Around the World in 69 Days - Fall 2007 travel blog

Augnanure Castle

Kylemore Abbey

close up

dining room

chapel interior



another view

head gardener's cottage

According to our guidebook "Connemara National Park is a lovely park spread over mountains, bogs, and wetlands. It has an excellent visitor center which offers advice on how best to see this scenic wonder." So we set out on yet another ring drive around this peninsula and to visit the national park. On the way we stopped at

Augnanure Castle, just because it was there. There wasn't much left of it but a watch tower, typical of many of the castles we've passed.

The national park was a major disappointment. The visitor center was not open and it was not obvious how we were supposed to access this area. Even the toilets were not open, also an issue after a long drive. There were a few parked cars and we supposed people were off in the brush tramping around, but it was cloudy and cold and aimless hiking without the appropriate clothing did not seem like fun.

A few miles down the road we came to Kylemore Abbey,

where many more tourists were enjoying this special place. It was built in the 1860's as Kylemore Castle by a British man named Mitchell Henry who must have been as rich as Bill Gates. In the middle of nowhere he erected this massive, lavish home at his wife's request and a neo Gothic chapel

modeled after his favorite Norwich Cathedral. The family had nine children, and the castle was built with entertaining in mind. When their wealthy friends would call with all of their servants, 150 people were housed in the castle.

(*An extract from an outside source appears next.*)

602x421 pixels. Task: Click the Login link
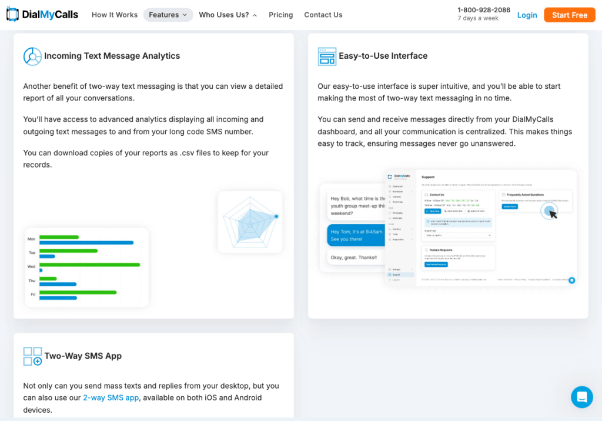point(527,15)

Our admission included a Victorian walled garden

which is scheduled to close for the season at the end of the day. Given the blustery weather we were tempted to skip it, but the ticket agent said we would love the layout. And she was so right. The garden was so far from the house, we had to take a shuttle bus through the woods to get there. Even at this time of year things were still green and blooming and the ornamental beds cut into symmetrical patterns were amazing.

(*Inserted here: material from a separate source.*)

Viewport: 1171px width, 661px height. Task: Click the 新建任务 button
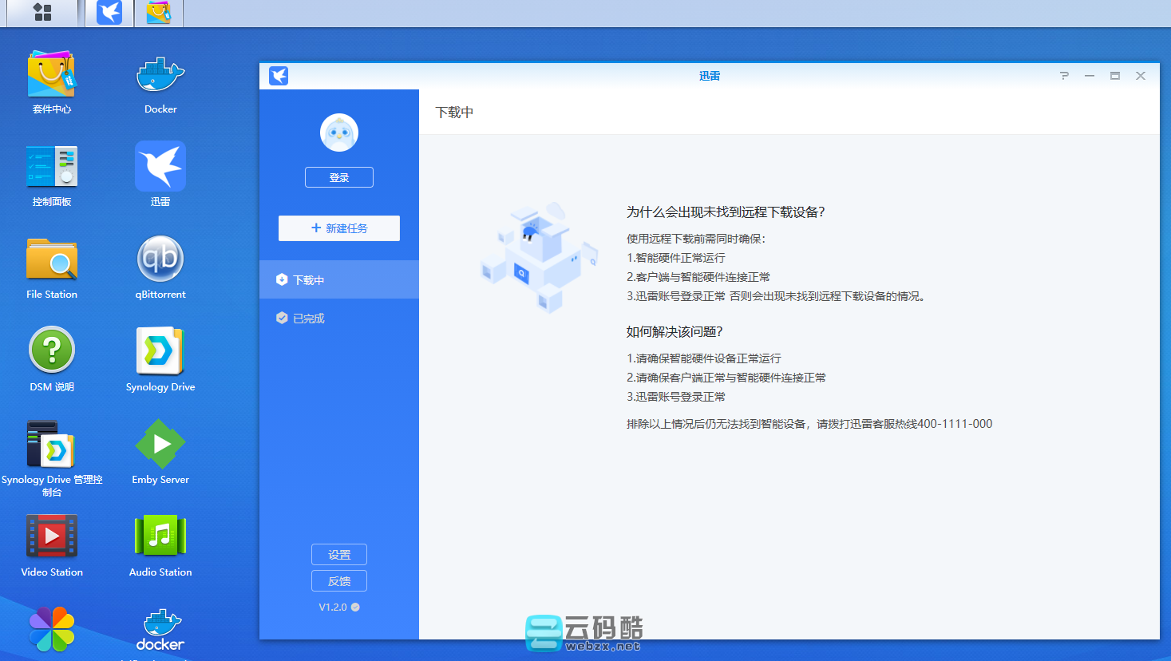tap(339, 228)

How wonderful it would be to see this place when all is in bloom. There were ornamental beds designed for strolling, vegetable and herb gardens, flower gardens - all could be irrigated by a balling brook that crossed the garden if need be. The castle had a battalion of gardeners to work on this place. The head gardener had a nice home

nearby so he could keep an eye on them slaving away. Nearby green houses would keep them busy year round preparing plants for the next season in the winter.

As seems to be the story with all these great houses, the Henry's fell on bad times and today the house belongs to Benedictine nuns who run a girls' school in the castle, now called the abbey. Students come from all over the world and board there and area students attend as well, which meant that we could only see the rooms on the first floor.

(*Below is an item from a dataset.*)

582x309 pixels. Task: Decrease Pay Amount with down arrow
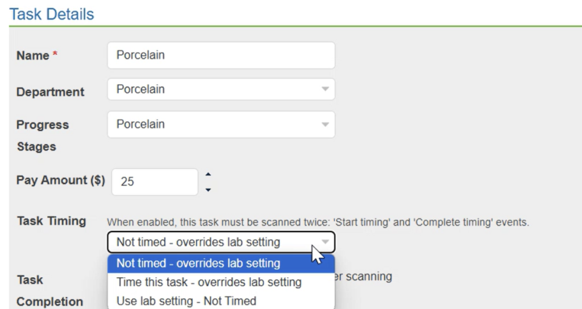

The ballroom has been turned into a chapel where the nuns pray and the students are housed and taught in the other upper floor areas.

Overall, the Connemara Peninsula was rather bleak and empty. The mountains were not high and the peat fields surrounding them looked brown. The road passed lots of fresh water lakes that might be used by fishermen and boaters in warmer weather, but there was nothing happening today. Perhaps we are no longer here during the off season. Perhaps it has become the "no tourists at all" season. Must be time to go home.